Objective: Gout care is suboptimal because of lack of translation of knowledge into real-world practice, despite evidence-based guidelines. We have developed processes to ensure systematic care for gout patients and determined the predictors for achievement of a target serum uric acid (SUA) concentration of < 360 μmol/L in a prospective cohort of Asian gout patients requiring allopurinol therapy.
Methods: A 1-year clinical practice improvement project was undertaken using evidence-based guidelines and quality planning tools. Interventions included comprehensive patient education, enhanced telephone access, reappointments and refills, upward titration of allopurinol with no limitation specified by renal function, and increased frequency of visits until the target SUA concentration was achieved. The primary outcome was the time to achieve an SUA level of <360 μmol/L.
Results: We recruited 126 gout patients. The median time to achieving the target SUA concentration was 36.9 weeks [95% confidence interval (CI) 29.3-44.4]. Based on survival analysis, the proportion of patients achieving the target was 8.1% (95% CI 3.2-13.0), 40.6% (95% CI 31.4-50.8), and 72.0% (95% CI 61.2-82.8) at 3, 6, and 12 months, respectively. On average, our patients who achieved the target were seen once every 2 months and achieved the target after a mean of 2.5 (SD = 1.1) visits.
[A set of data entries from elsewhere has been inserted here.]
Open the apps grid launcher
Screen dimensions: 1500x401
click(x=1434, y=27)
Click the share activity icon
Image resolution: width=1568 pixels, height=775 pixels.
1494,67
Frequency of follow-up visits and older patients not taking aspirin were independent predictors associated with achieving the target outcome, regardless of renal function.
Conclusions: Optimization of control of SUA is achievable, even in the setting of renal impairment, by redesigning and implementing processes involving changes in physician prescribing habits, enhanced nursing interventions, and patient empowerment and education.